The Exchange proposes to establish a new fee for orders with Midpoint pegging that receive an execution price that is better than the midpoint of the National Best Bid and Offer (“NBBO”), as described further below.

While these amendments are effective upon filing, the Exchange has designated the proposed amendments to be operative on May 1, 2018.

The text of the proposed rule change is available on the Exchange's website at http://nasdaqbx.cchwallstreet.com/​, at the principal office of the Exchange, and at the Commission's Public Reference Room.

II. Self-Regulatory Organization's Statement of the Purpose of, and Statutory Basis for, the Proposed Rule Change

In its filing with the Commission, the Exchange included statements concerning the purpose of and basis for the proposed rule change and discussed any comments it received on the proposed rule change. The text of these statements may be examined at the places specified in Item IV below. The Exchange has prepared summaries, set forth in sections A, B, and C below, of the most significant aspects of such statements.

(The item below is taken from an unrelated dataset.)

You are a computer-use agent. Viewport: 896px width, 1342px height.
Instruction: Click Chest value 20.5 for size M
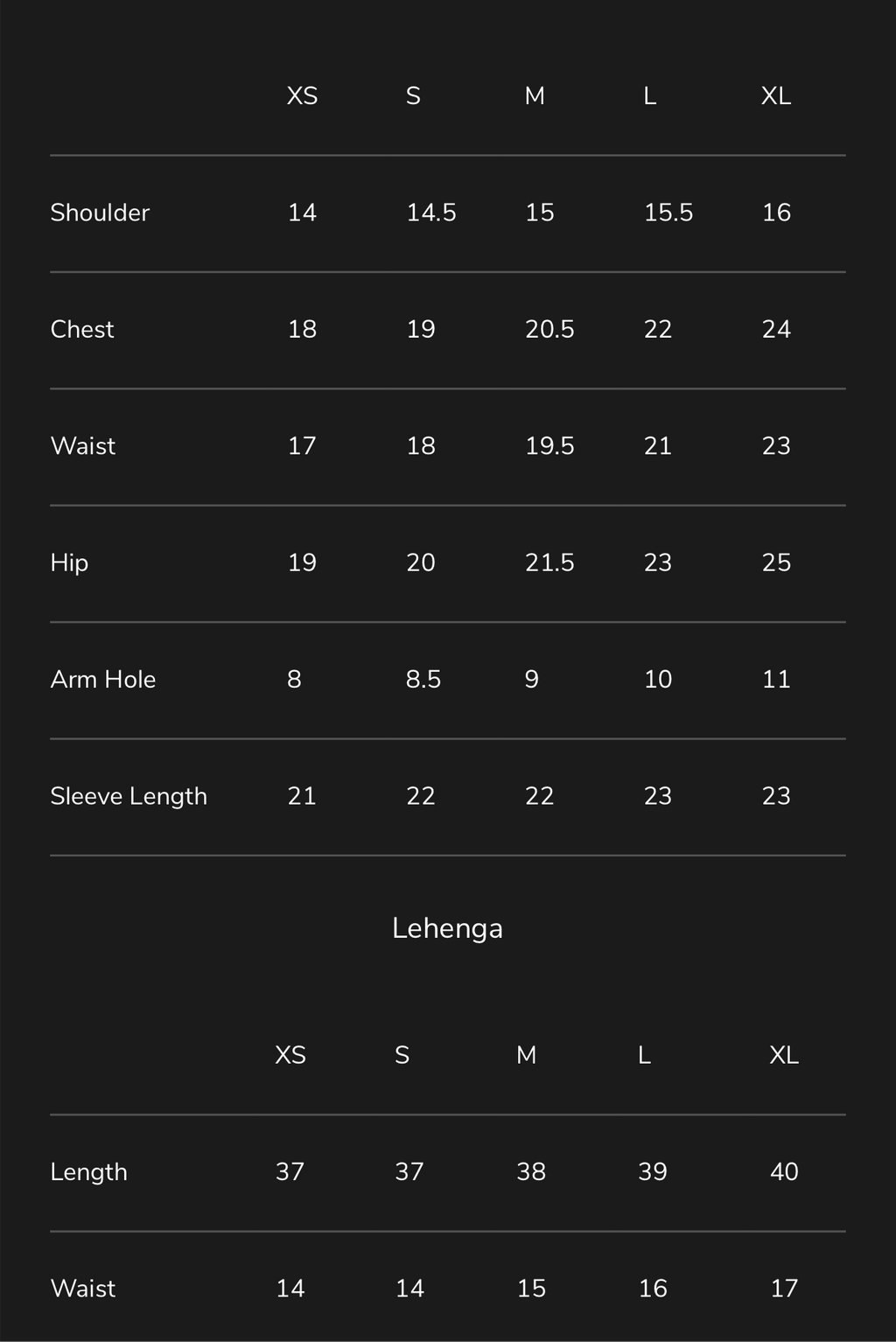click(x=550, y=329)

A. Self-Regulatory Organization's Statement of the Purpose of, and Statutory Basis for, the Proposed Rule Change

1. Purpose

The purpose of the proposed rule change is to amend the Exchange's transaction fees at Rule 7018 to establish a new fee of $0.0017 per share executed for a buy (sell) order with Midpoint pegging that receives an execution price that is lower (higher) than the midpoint of the NBBO.

The Exchange operates on the “taker-maker” model, whereby it pays credits to members that take liquidity and charges fees to members that provide liquidity. Among the fees that the Exchange charges to members that submit liquidity-providing orders to the Exchange, the Exchange charges a baseline fee of $0.0030 per share executed for each non-displayed order that adds liquidity. However, for certain types of non-displayed orders that add liquidity, the Exchange charges lower fees relative to the baseline fee as a means of incentivizing additional liquidity. For example, the Exchange charges $0.0015 per share executed for orders with Midpoint pegging [3] or $0.0005 if the order with Midpoint pegging is entered by a member that adds 0.02% of total Consolidated Volume of non-displayed liquidity.

The new fee that the Exchange proposes to charge for a Midpoint pegging order that executes at a price which is less aggressive than the midpoint of the NBBO will be higher than the $0.0005 or $0.0015 fees that the Exchange charges for Midpoint pegging orders, generally. This is reasonable because Midpoint pegging orders that execute at prices less aggressive than the Midpoint of the NBBO provide less price improvement to other participants and execute at better prices (from the perspective of the firm having entered the order with Midpoint pegging) than Midpoint pegging orders that execute at the midpoint. However, the Exchange notes that the proposed fee will still be lower than the baseline $0.0030 fee that the Exchange charges for non-display orders as a means of incenting orders that provide price improvement relative to the Midpoint.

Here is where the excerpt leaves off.